= Walt Disney Attractions Japan =

Subsidiary of Walt Disney Parks and Resorts

Walt Disney Attractions Japan is a wholly owned subsidiary of Disney Experiences, one of four sectors of the American entertainment conglomerate The Walt Disney Company.

Founded in 1982, a year before the opening of the Tokyo Disneyland theme park in Chiba, Japan, its purpose is to liaise with The Oriental Land Company – the financial owners of Tokyo Disneyland – in all aspects of running and maintaining the theme park.

== Activities ==
- Developing ideas for theme park attractions and expansions with Walt Disney Imagineering
- Regularly assessing whether the Tokyo Disney Resort is being maintained to Disney-set specifications
- Acting as the receiver of finances through licensing from the Oriental Land Company
- Approving decisions by the Oriental Land Company involving artistic properties owned by Disney
- Advertising the Tokyo Disney Resort in the United States

Walt Disney Attractions Japan played a major part in the expansion of 2001 from the Tokyo Disneyland theme park to the Tokyo Disney Resort which included a second theme park, Tokyo DisneySea, two Disney-branded hotels and a shopping, eating and entertainment district, Ikspiari.

== Management ==

Walt Disney Attractions Japan took its name from the former name of Walt Disney Parks and Resorts, Walt Disney Attractions.
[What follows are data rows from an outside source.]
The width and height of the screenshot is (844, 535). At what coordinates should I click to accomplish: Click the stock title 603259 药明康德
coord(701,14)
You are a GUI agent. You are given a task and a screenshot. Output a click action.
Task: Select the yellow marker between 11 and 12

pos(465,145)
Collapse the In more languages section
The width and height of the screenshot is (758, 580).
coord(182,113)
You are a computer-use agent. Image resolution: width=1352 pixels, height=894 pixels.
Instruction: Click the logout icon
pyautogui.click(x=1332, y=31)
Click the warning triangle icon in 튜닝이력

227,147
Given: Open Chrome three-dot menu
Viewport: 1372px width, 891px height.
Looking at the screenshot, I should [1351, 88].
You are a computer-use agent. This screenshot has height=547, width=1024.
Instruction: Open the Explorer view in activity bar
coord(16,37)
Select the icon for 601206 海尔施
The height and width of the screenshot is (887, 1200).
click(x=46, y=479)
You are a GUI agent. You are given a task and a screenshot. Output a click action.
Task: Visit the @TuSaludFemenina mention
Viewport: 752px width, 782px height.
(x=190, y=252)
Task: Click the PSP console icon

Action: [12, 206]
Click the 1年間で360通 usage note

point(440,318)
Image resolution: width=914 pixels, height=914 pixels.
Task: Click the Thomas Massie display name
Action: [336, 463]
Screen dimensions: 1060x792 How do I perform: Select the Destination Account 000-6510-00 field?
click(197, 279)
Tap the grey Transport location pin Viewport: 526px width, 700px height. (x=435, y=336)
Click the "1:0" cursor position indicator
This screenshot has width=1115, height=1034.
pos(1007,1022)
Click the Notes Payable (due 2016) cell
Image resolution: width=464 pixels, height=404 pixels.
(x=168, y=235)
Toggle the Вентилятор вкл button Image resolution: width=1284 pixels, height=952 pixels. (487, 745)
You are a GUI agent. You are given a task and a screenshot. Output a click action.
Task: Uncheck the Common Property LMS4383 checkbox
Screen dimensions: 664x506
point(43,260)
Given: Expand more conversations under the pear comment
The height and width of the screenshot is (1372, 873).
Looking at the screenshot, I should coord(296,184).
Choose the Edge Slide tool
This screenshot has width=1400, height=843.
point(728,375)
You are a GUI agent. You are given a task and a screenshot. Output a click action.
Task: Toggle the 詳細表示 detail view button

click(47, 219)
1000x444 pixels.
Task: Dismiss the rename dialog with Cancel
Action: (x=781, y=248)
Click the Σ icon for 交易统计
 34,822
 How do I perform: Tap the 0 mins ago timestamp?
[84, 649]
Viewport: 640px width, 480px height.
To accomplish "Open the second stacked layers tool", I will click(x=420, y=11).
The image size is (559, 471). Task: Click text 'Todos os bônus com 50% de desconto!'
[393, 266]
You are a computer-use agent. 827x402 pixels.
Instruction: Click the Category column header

It was headed by Philippe Gas, who also heads International Development at Disney Parks, Experiences and Products, for example scouting for further locations for Disney resorts. Gas left the Walt Disney Company to become the chief executive officer of the Qiddiya Investment Company. Gas reported to Michael Colglazier, President and Managing Director, Disney Parks International, and to a certain extent, Toshio Kagami, chairman & CEO of the Oriental Land Company and by default the Tokyo Disney Resort.

== Projects ==
To celebrate the 100th anniversary of Winnie the Pooh, Disney Japan is hosting a new project, with Sho Sakurai, Snow Man's Ryohei Abe, and Travis Japan's Noel Kawashima chosen as ambassadors. "Pooh Time" was launched as an initiative to provide everyone who works hard in their busy daily lives a gentle moment to "do nothing". Regarding the project and the ambassadorship, the three coincided that now, as adults, the character has changed their point of view. They see now how profound and even philosophical its presence has been, and that, in a busy–busy world, it is nice to sometimes take some time to "enjoy the moment". The project starts on October 14, 2026, Pooh's "birthday".